[Quoted passage]:
"""

Corfu city's climate is Mediterranean. The summers are warm with moderate humidity, and temperatures reaching 33 Celsius. The winters are mild and temperatures around on or above 10 Celsius.
The town of Corfu stands on the broad part of a peninsula. The old city having grown up within fortifications, where every metre of ground was precious, is a labyrinth of narrow streets paved with cobblestones, sometimes tortuous but mostly pleasant, colourful and sparkling clean. There is promenade by the seashore towards the bay of Garitsa, and also a handsome esplanade between the town and the citadel called "Liston" where upscale restaurants and European style bistros abound. The name Liston came from the English "List on" meaning the list of the vendors' fare, in other words the menu. In opinion Corfu is the best veiw out of all the islands of Greece.

"""

[The tasks]:
1. From the passage on Corfu, list each word or phrase used to describe the streets of the old city.
2. Write a continuation of the description of Corfu, starting after its final sentence.
The records that follow play no part in what is asked here.

[Stored rows]:

"""

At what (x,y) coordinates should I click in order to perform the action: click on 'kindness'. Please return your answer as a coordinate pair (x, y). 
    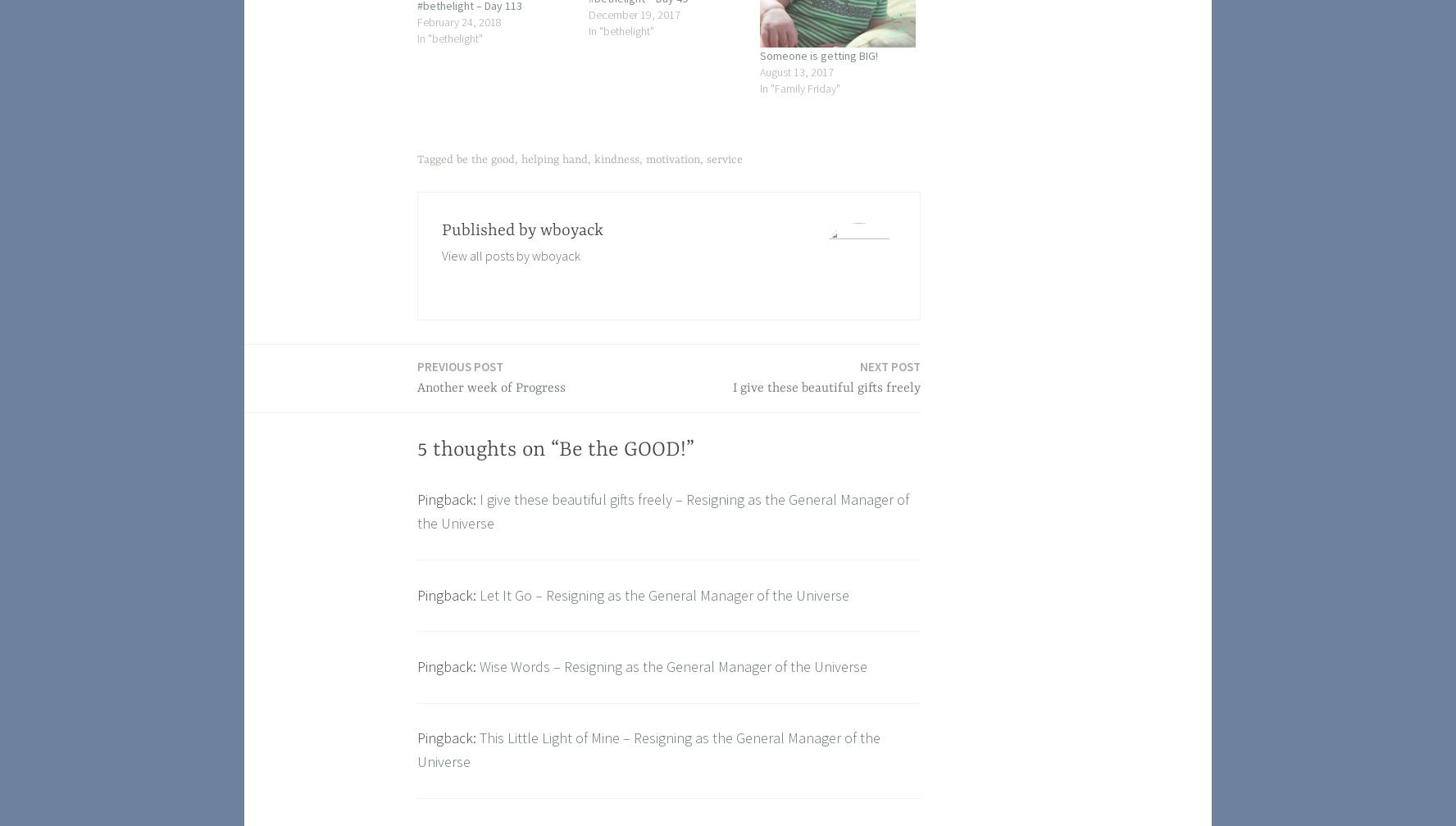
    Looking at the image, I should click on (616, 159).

"""
"""

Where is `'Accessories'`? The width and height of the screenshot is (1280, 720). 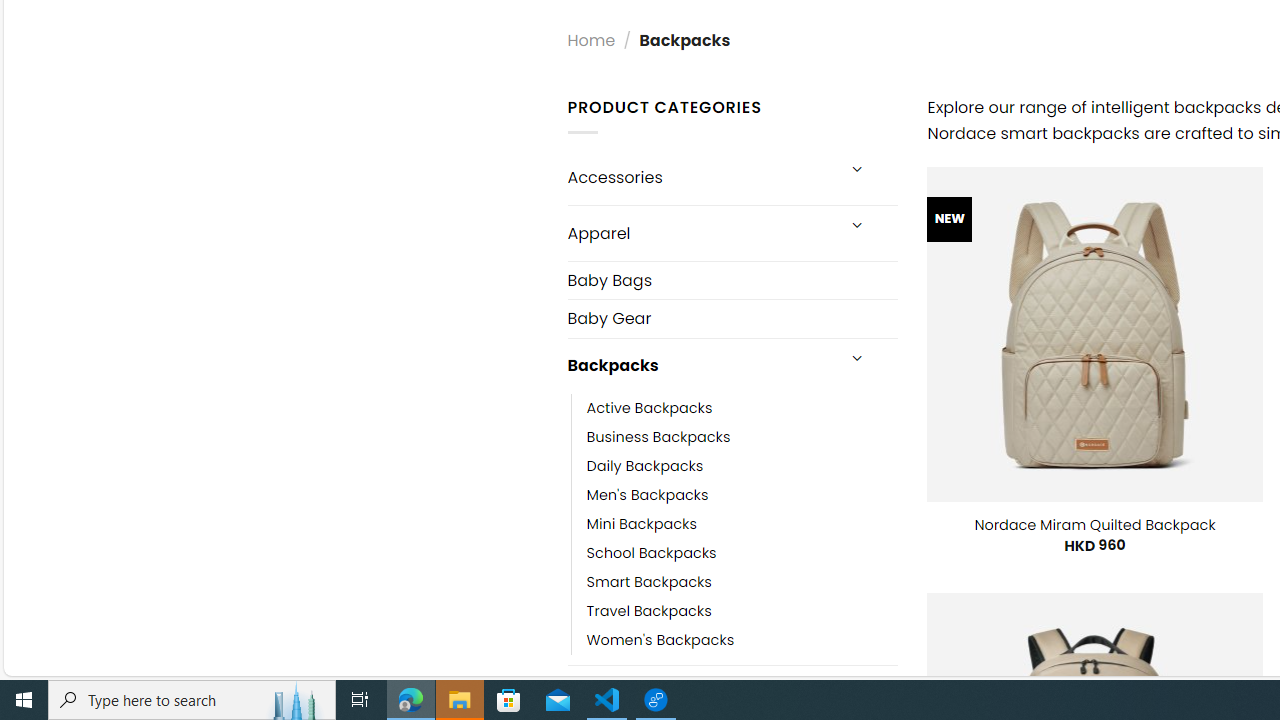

"""

[Exercise answers]:
1.
narrow
paved with cobblestones
tortuous
pleasant
colourful
sparkling clean

2.
The old fortifications of the town, formerly so extensive as to require a force of from 10,000 to 20,000 troops to man them, were in great part thrown down by the English in the 19th century. In several parts of the town may be found houses of the Venetian time, with some traces of past splendour, but they are few compared to the British Neoclassical housing of the 19th and early 20th centuries.
Based on the ICOMOS evaluation of the old town of Corfu, it was inscribed on the World Heritage List. The ICOMOS experts have noted that "about 70% of the pre-20th century buildings date from the British period" and that "whole blocks were destroyed" in the Old Town by the World War II blitzes; these were "replaced by new constructions in the 1960s and 1970s". The urban fabric was classified as being predominantly of the Neoclassical period.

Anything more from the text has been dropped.